The frequency of overweight is affected by inadequate physical activity.

To detect children with excessive body weight, the thickness of the skin fold on the shoulder, abdomen, mass-growth indices of Quetelet is used. Cole et al. It is believed that children with a Quetelet index value exceeding the 90th percentile of the distribution curve (Appendix 3) have an excess body weight.

However, not only excess, but also low body weight is associated with an elevated level of blood pressure. Thus, in a study of 5-year-old children with a blood pressure level above the 95th percentile, the highest resistance coefficient of elevated DBP was observed in a subgroup of children with low body weight. Body weight at birth also affects the blood pressure level. Low birth weight is associated with a rise in blood pressure in adolescence.

Psychoemotional stress

For a long time, the mechanisms of the development of hypertension were explained from the position of the neurogenic theory of G.F. Lang and A.L. Myasnikov. The basis of this theory is the concept of central dysregulation of the vegetative department of the nervous system with an increase in the activity of the sympathoadrenal link. At present, there is a significant amount of clinical and experimental data confirming that psychoemotional factors play a significant role in the onset and course of hypertension.

Increased emotional sensitivity, vulnerability lead to the development of the syndrome of disadaptation. The action of the stressor is refracted through an assessment of its impact on the individual and depends on the characteristics of the character, the dominant motives of the activity. The emergence of emotional stress is determined not by the absolute strength of the stressor, but by the social-personal attitude of the adolescent to him.

In a stressful situation, social support (friends, parents, loved ones) is very important for the development or absence of hypertension. In its absence, the stressful situation is exacerbated, which is associated with an increase in blood pressure, mostly DBP.

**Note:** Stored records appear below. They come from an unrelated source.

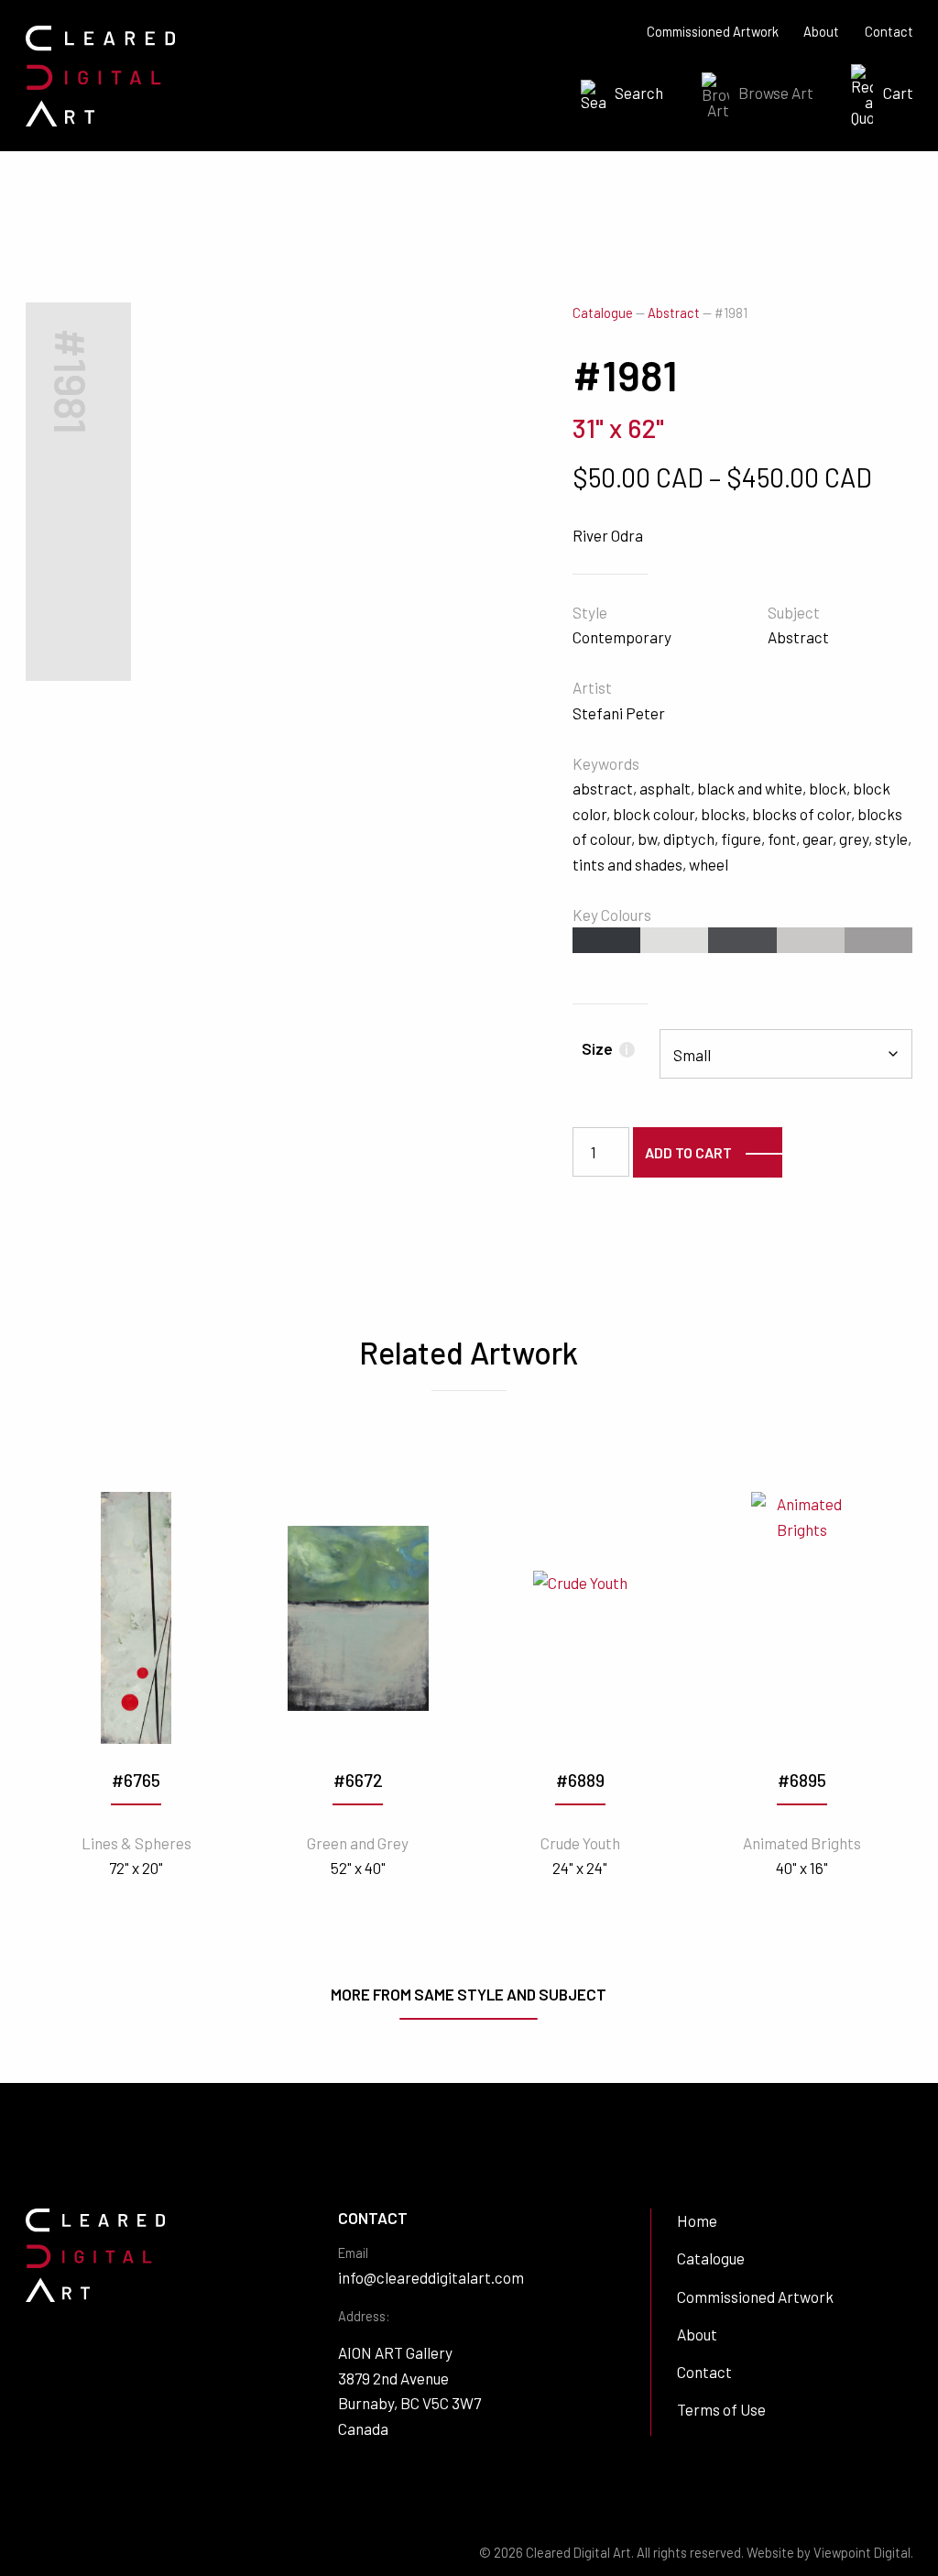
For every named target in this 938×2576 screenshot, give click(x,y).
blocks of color (801, 814)
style (891, 838)
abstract (603, 788)
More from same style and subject (468, 1994)
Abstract (674, 313)
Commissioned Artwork (713, 31)
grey (853, 838)
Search (639, 92)
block (827, 788)
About (821, 31)
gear (817, 838)
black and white (749, 788)
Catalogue (603, 313)
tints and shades (627, 864)
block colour (653, 814)
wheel (708, 864)
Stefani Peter (619, 713)
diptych (688, 838)
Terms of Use (721, 2409)
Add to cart (688, 1152)
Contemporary (622, 637)
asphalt (665, 788)
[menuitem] (616, 95)
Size (605, 1048)
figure (741, 838)
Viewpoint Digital (862, 2552)
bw (647, 838)
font (782, 838)
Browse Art (775, 92)
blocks (723, 814)
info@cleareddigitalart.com (431, 2277)
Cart (898, 92)
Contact (889, 31)
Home (697, 2220)
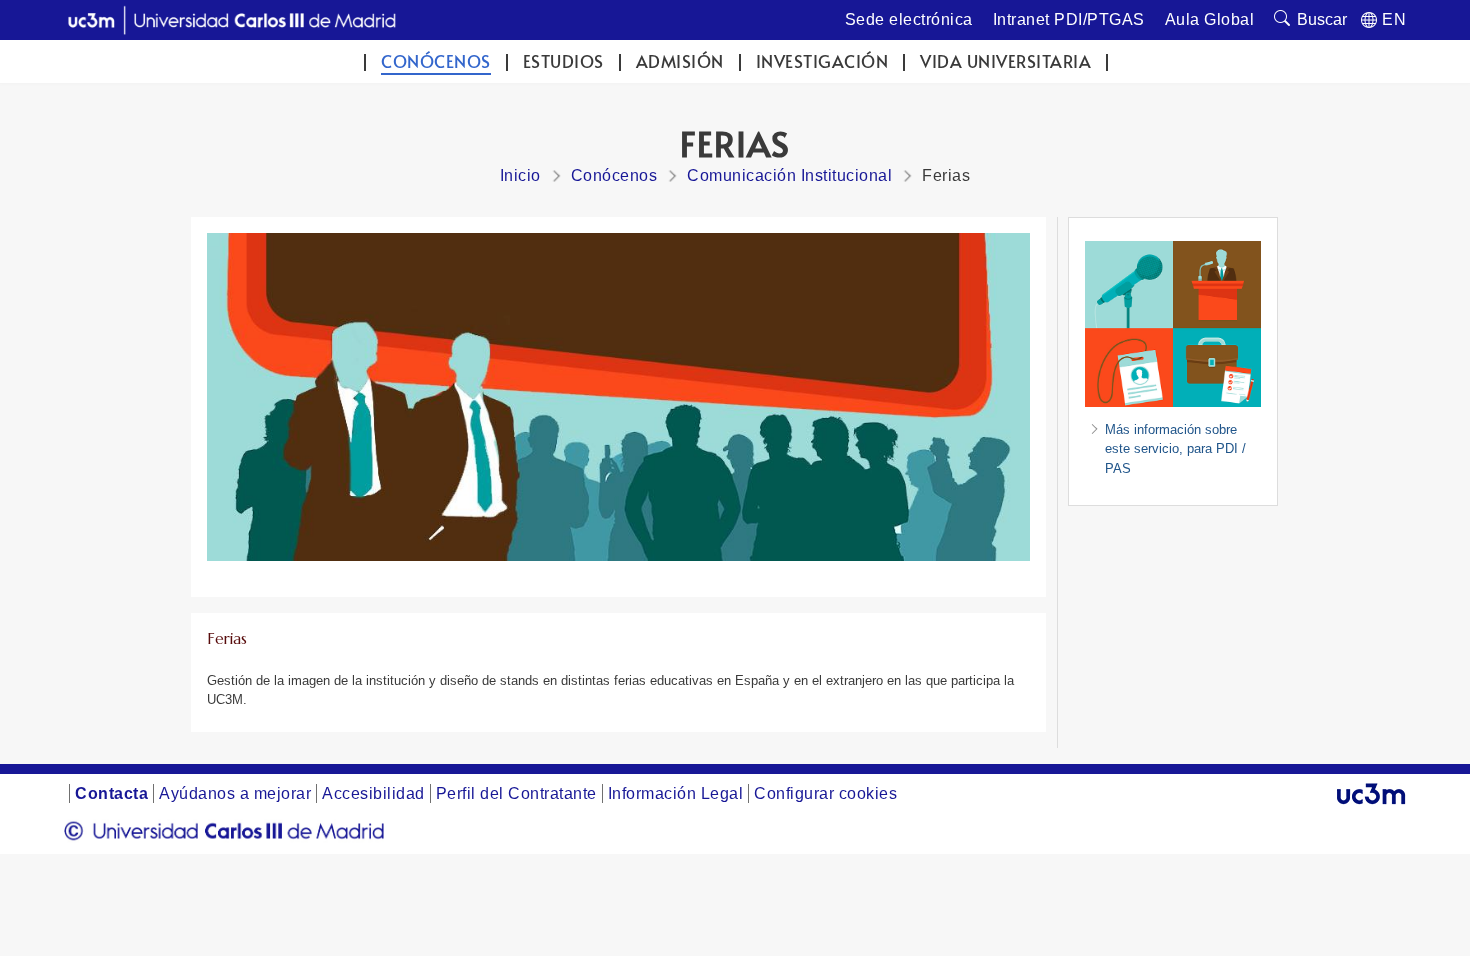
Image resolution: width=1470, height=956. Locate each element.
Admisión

With psychoemotional stress, irritation is first perceived by sensitive receptors, the impulse arrives at the hypothalamic brain structures that serve as the vegetative and emotional center responsible for the activation of the sympathetic nervous system. In the second, neurohumoral phase, humoral links are included in the provision of psychoemotional stress, the main ones of which are the pituitary-adrenal and renin-angiotensin system. At the level of the hypothalamic-reticular structures, a so-called stagnant foci of excitation is formed. Psychoemotional tension is accompanied by both psychological and vegetative manifestations. Activation of the sympathoadrenal system is a nonspecific component of the adaptation reaction and does not serve as a leading factor in the pressor response. In this case, the manifestation of cardiovascular hyperreactivity with increasing total peripheral vascular resistance is of greater importance.

A different degree of resistance to stress was found, stable and predisposed to stress groups were identified, and the latter could not adapt to the stressful situation and died from acute heart failure with massive necrosis in the myocardium. Stability of the cardiovascular system to stress is largely determined genetically and is determined by the selective distribution of biogenic amines, the ratio of adreno, cholino and serotonergic mediator systems in the brain structures, and also the sensitivity of adrenoreceptors to catecholamines.